Guides and references

A document cannot be both comprehensive and comprehensible. Because of this, documentation is split into guides and reference documents.

Guides should be easy to understand by only explaining the most important concepts under discussion. Reference documents on the other hand must be complete but should skip verbiage meant to aid understanding.
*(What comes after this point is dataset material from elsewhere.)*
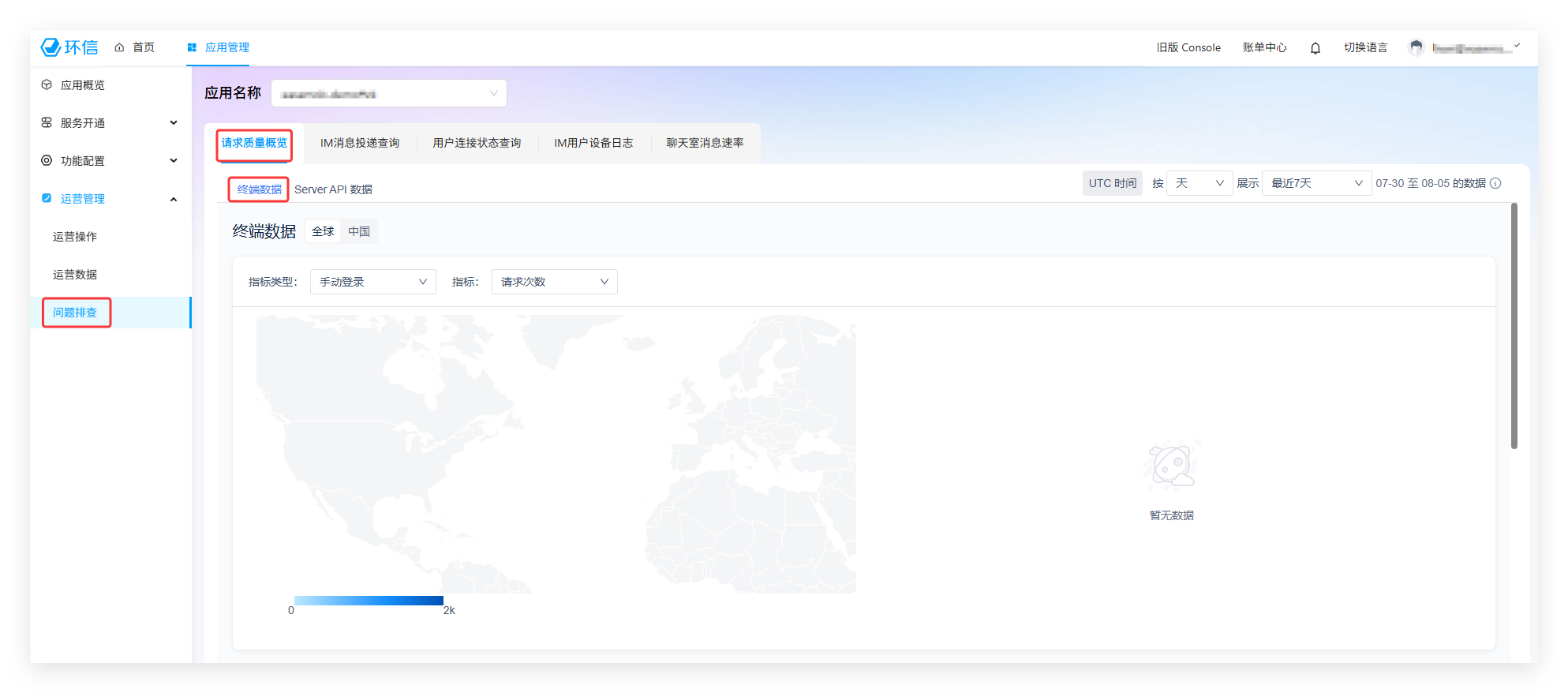Click the notification bell icon
Screen dimensions: 1568x693
pos(1315,48)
Reference documents are those that are placed in reference/ subdirectories.

Maintainability

Prioritize maintainability higher than usability:

Don't include unnecessary details, especially ephemeral ones such as that a feature is "recently added" or how things was before, etc. The guide/reference distinction helps here: Guides are harder to maintain as they contain more verbiage, and they should not unnecessarily repeat information found in a reference doc. Write such that the document will still be correct in a half decade.
Don't repeat information found in other documents. It is tempting to make life easier for users by writing use-case oriented documentation on how to accomplish specific tasks, but this backfires as it leads to a lot of repetition which we fail to maintain. In the long run it is better to explain the concepts clearly and succinctly and leave it to the users to piece together the information. Use the same principles for documentation as for code: DRY, refactor for coherency etc.
Be wary of adding code in the documentation. The code will becomes incorrect over time and should in most cases be placed in git as continuously built code and referenced from the doc.

Text quality

Documentation is not high prose, and not a podcast. Users want to consume the information as soon as possible with as little effort as possible and get on with their lives.
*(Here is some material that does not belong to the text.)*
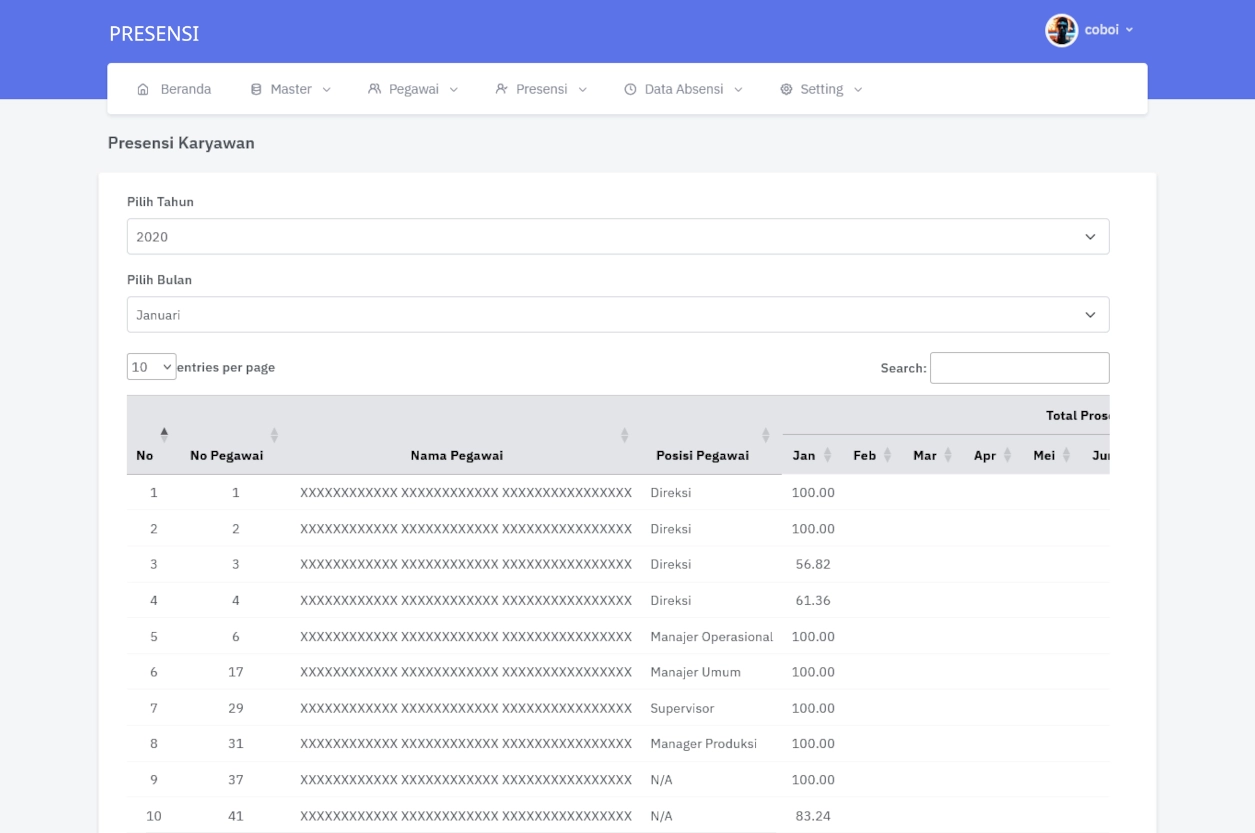
Task: Open the entries per page selector
Action: (x=152, y=367)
Make the text as short, clear, and easy to read as possible:

Describe things plainly "as they are". You usually shouldn't worry about explaining why, what you can do with it etc.
Use short sentences with simple structure.
Avoid superfluous words such as "very".
Avoid filler sentences intended to improve the flow of the text - documents are usually browsed, not read anyway.
Use consistent terminology even when it leads to repetition which would be bad in other kinds of writing.
Use active form "index the documents", not passive "indexing the documents".
Avoid making it personal - do not use "we", "you", "our".
Do not use " , — and the likes - makes the document harder to edit, and no need to use it.
Less is more - <em> and <strong> is sufficient formatting in most cases.

Links

Add an id attribute to each heading such that link can refer to it: Use the exact same text as the heading as id, lowercased and with spaces replaced by dashes such that references can be made without checking the source. Don't change headings/ids unless completely necessary as that breaks links.

Example: <h2 id="my-nice-heading">My nice Heading</h2> If this algorithmic transformation is followed it is possible to link to this section using <a href="doc.html#my-nice-heading"> without having to consult the html source of the page to find the right id.

Link to Javadoc

Link to javadoc for an artifact: https://javadoc.io/doc/com.yahoo.vespa/container-search
Link to javadoc for a package: https://javadoc.io/doc/com.yahoo.vespa/container-search/latest/com/yahoo/search/federation/vespa/package-summary.html
Link to javadoc for a class: https://javadoc.io/doc/com.yahoo.vespa/vespa-feed-client-api/latest/ai/vespa/feed/client/JsonFeeder.html

By Jon Bratseth, June 2016

Appendix: Vespa Documentation Search

See the Vespa Documentation Search sample application for architecture.

Below is a description of the job for indexing this repository's documentation. File locations below refer to this repo's root.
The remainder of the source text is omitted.